Islas Orcadas, Escocia
Como antes anticipaba, Frankenstein se estructura por medio de una narrativa epistolar, propiciada por el misterio que siempre supone el hallar un diario. Además, frente al terror expositivo, se da la circunstancia de que Mary Shelley expone los distintos asesinatos fuera de escena, siendo estos referidos por carta (VI). Por consiguiente, el problema ético que se le plantea a Víctor no es solo su alteración o incursión en el orden de la naturaleza, sino también el hecho de haber procreado a un asesino, con lo que el daño se ramifica. Máxime cuando quedan perjudicadas terceras personas como la criada Justine Moritz. De hecho, ¿hasta qué punto es responsable indirecto del mal causado por la Criatura? 

Por su parte, la autora señala la personal toma de conciencia de Elizabeth acerca de la naturaleza inherente a todos los seres humanos; es decir, fijando su condición depredadora, sangrienta y “monstruosa”, lo que la convierte, antes de su deceso, en otra víctima de dicha naturaleza (¿venganza personal o necesidad cósmica?).
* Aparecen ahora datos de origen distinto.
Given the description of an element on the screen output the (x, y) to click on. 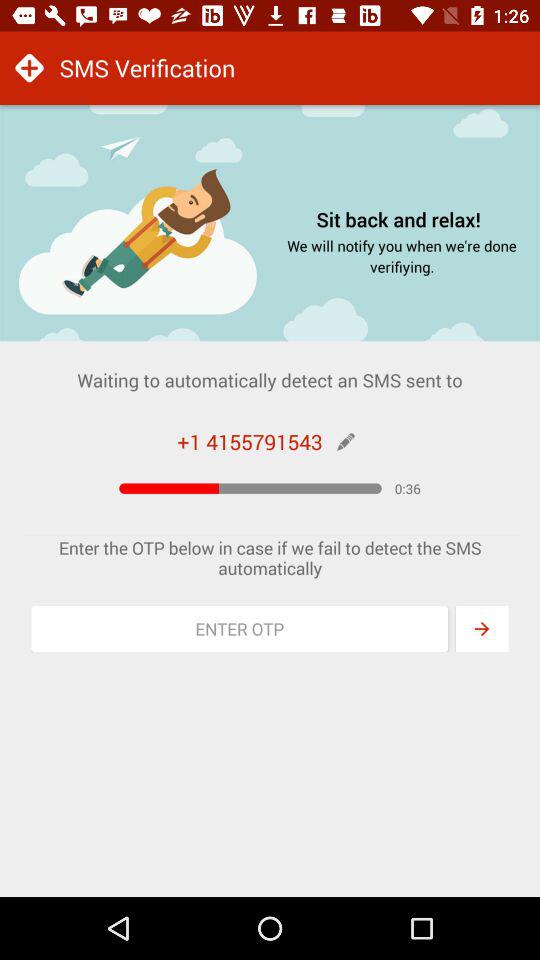
continue to next page (482, 629)
Given the description of an element on the screen output the (x, y) to click on. 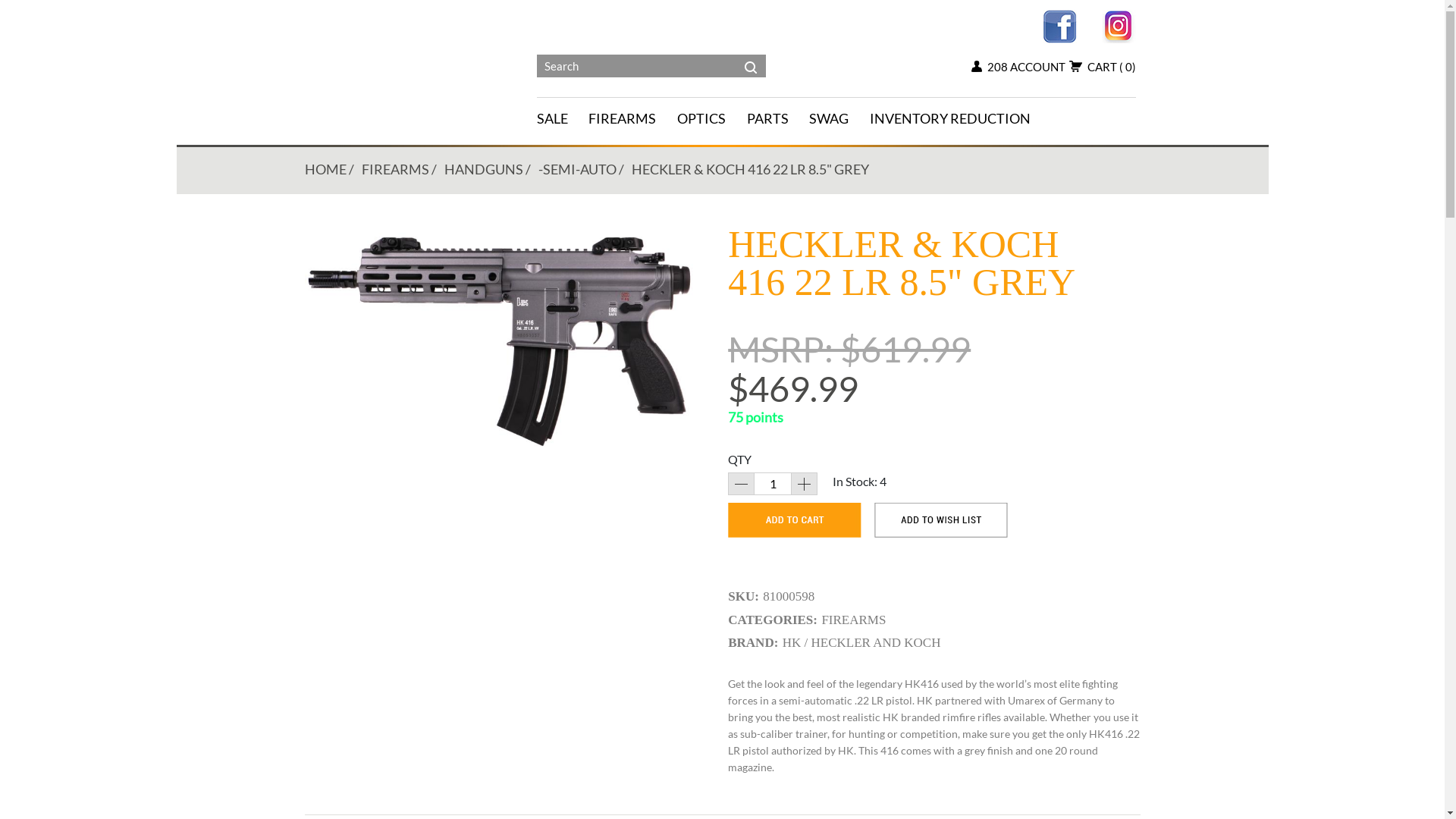
SWAG Element type: text (839, 115)
FIREARMS Element type: text (394, 168)
HANDGUNS Element type: text (483, 168)
208 ACCOUNT Element type: text (1017, 66)
HOME Element type: text (325, 168)
FIREARMS Element type: text (632, 115)
INVENTORY REDUCTION Element type: text (960, 115)
CART ( 0) Element type: text (1102, 66)
-SEMI-AUTO Element type: text (577, 168)
PARTS Element type: text (777, 115)
OPTICS Element type: text (711, 115)
SALE Element type: text (562, 115)
Given the description of an element on the screen output the (x, y) to click on. 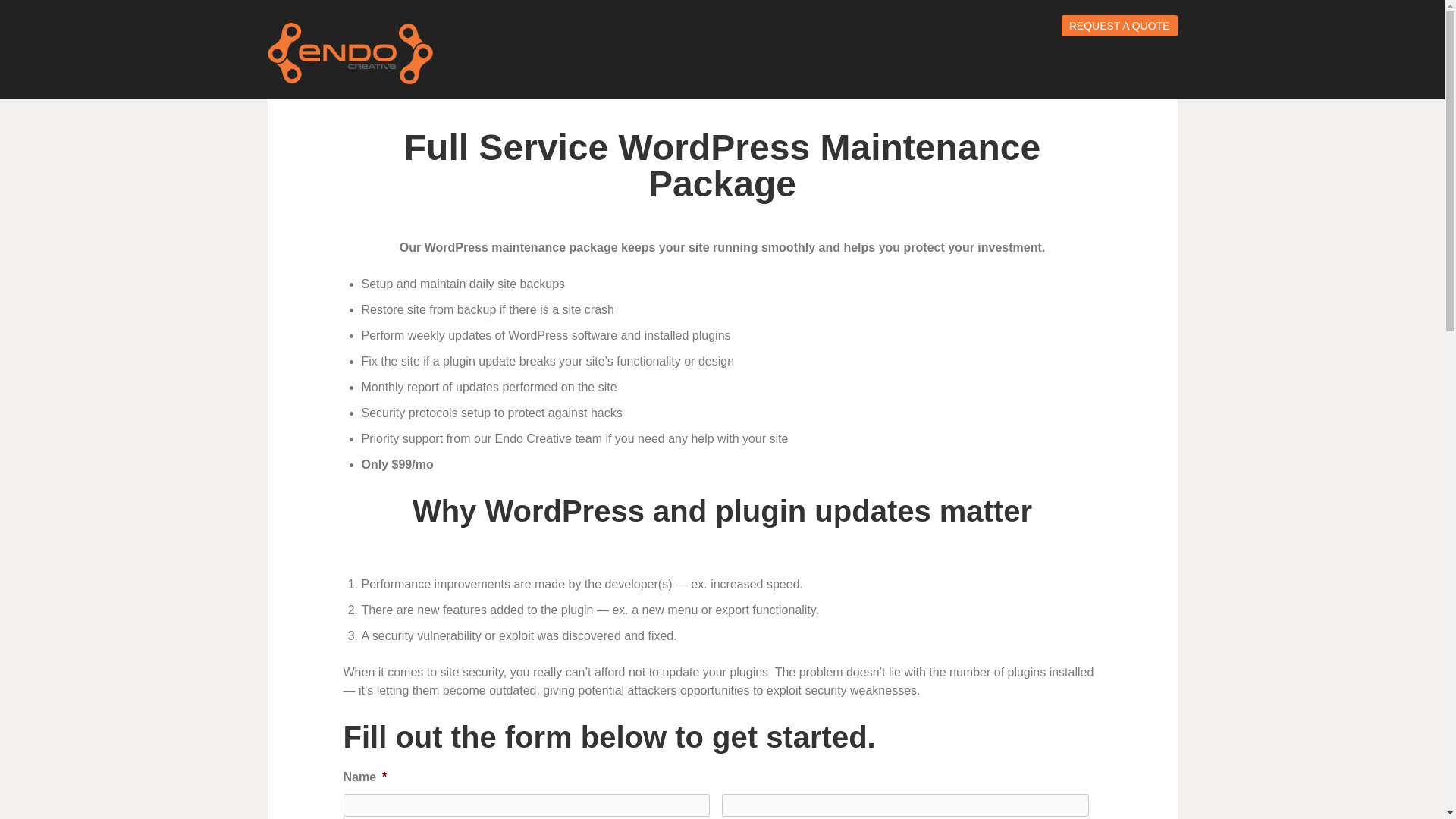
REQUEST A QUOTE (1119, 25)
Endo Creative (349, 53)
Given the description of an element on the screen output the (x, y) to click on. 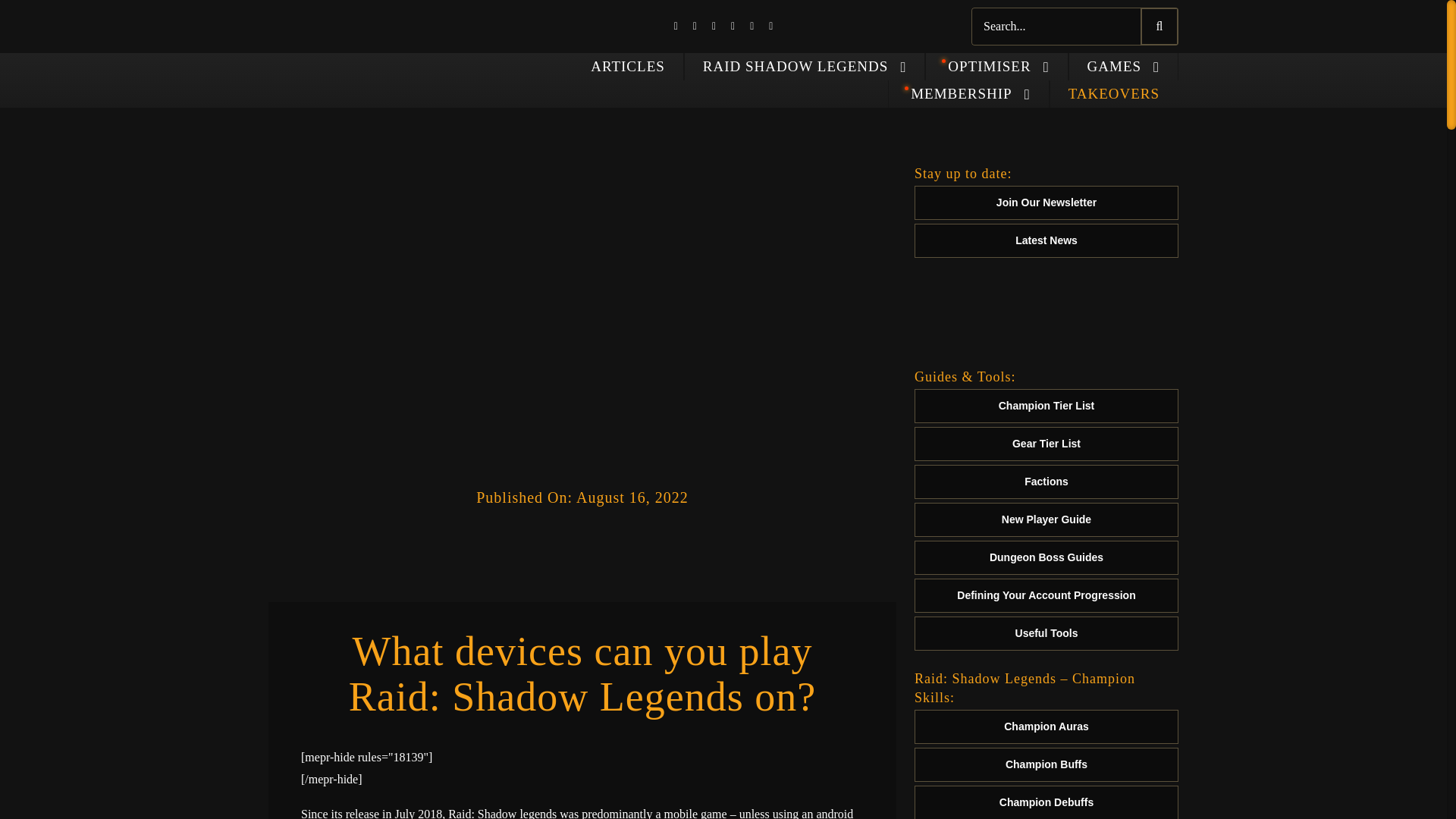
ARTICLES (628, 66)
RAID SHADOW LEGENDS (805, 66)
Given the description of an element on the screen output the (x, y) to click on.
En el último volumen en que se divide el libro, asistimos al compungido periplo de Víctor Frankenstein por Inglaterra, en compañía de su amigo médico Henry Clerval. La segunda creación, a instancias de la Criatura, acontece en las apartadas islas Orcadas, en la costa septentrional de Escocia; al igual que su destino, con la Criatura observando desde el ventanal y jurando venganza (III: III). Seguidamente, Víctor es acusado en Irlanda de la muerte de otra persona, aunque luego es absuelto (III: IV). De lo que no se libra Frankenstein es de vivir preso de la angustia, de aquello que puede acontecer en cualquier momento: sus pensamientos abruman al lector a lo largo de casi toda la obra. Unas aprensiones que oculta a sus allegados, hasta que resulta demasiado tarde. Así, pese a que Víctor se sincera con un magistrado sin éxito (III: VI), el explorador Robert Walton concluye que desconoce los sentimientos de aquel a quien perseguía (III: VII).